All four defendants are on unconditional bail.

Mr Justice Saunders said: “I can see no logical, practical or moral justification for a claim for expenses being covered by privilege; and I can see no legal justification for it either.

“In my judgment, the conduct alleged against these defendants is not covered by Parliamentary privilege and is triable in the crown court.

“Unless this decision is reversed on appeal, it clears the way for what most people accused of criminal behaviour would wish for: a fair trial before an impartial jury.”

He granted all four defendants, who were excused from attending the hour-long hearing, leave to appeal.

The argument that submitting an expenses form was part of the proceedings of Parliament, and therefore protected by Parliamentary privilege, was akin to saying that the coin used in a slot machine was part of its machinery, Mr Justice Saunders said.

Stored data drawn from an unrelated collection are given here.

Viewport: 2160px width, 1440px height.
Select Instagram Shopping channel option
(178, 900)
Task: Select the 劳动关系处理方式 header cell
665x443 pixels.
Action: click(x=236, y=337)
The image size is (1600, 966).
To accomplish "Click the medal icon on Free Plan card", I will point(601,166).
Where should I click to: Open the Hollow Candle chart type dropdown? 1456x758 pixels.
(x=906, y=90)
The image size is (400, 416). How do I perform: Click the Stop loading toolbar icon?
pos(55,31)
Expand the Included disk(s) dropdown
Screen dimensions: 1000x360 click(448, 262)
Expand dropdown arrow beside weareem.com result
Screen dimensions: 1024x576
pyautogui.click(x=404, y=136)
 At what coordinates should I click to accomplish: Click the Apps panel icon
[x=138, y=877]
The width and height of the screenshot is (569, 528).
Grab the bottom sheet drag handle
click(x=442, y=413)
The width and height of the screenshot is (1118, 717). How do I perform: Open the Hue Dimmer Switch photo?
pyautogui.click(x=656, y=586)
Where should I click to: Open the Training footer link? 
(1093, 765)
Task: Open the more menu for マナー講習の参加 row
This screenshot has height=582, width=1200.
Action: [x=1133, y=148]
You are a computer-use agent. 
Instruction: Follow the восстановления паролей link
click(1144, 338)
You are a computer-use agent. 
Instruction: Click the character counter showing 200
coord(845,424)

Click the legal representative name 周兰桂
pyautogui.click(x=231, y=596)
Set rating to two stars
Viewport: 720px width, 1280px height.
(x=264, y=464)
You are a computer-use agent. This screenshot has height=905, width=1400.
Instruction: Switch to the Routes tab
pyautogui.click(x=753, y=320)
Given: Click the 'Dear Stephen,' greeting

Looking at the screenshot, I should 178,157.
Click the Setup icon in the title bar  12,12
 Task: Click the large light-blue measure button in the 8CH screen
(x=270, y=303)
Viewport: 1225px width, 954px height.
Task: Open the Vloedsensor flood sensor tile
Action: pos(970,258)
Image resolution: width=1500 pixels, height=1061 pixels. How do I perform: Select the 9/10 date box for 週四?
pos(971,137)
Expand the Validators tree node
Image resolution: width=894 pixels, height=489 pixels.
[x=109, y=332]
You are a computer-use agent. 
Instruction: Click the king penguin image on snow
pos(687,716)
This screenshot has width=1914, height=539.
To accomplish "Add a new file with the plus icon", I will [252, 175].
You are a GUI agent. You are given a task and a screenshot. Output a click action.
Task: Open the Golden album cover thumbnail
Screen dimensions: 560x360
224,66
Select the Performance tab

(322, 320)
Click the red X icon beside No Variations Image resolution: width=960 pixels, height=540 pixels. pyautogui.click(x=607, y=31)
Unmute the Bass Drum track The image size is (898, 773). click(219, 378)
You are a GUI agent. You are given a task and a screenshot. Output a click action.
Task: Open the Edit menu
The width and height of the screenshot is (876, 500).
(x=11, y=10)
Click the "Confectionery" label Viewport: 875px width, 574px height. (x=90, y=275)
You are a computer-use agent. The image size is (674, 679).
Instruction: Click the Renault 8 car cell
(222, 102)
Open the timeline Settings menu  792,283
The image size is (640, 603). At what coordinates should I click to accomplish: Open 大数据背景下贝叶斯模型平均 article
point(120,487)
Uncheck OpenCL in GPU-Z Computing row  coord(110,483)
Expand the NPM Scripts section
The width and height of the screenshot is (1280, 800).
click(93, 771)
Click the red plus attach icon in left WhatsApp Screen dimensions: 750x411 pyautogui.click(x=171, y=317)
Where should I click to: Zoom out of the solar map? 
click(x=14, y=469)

“The decision that I have had to make has not been easy,” he said.

“If the question of Parliamentary privilege had not been raised, I would have initiated this inquiry myself, as I would have had to satisfy myself that the allegations to be investigated at trial were not covered by privilege.”

He added that the privilege was that of Parliament, and not of any individual member, so the defendants would not have been able to waive it even if they had wanted to.

“Comments in the media and from prominent politicians to the effect that they could were misconceived,” he said.

“It follows that the even more extreme suggestion in some quarters that the fact that the defendants have raised this issue is some indication of guilt is not only misconceived but also unfair.”

He went on: “Very important constitutional principles are involved which must be respected, and that must be the case even if it leads to a result which is unpopular not only with the public but also with members of parliament.’’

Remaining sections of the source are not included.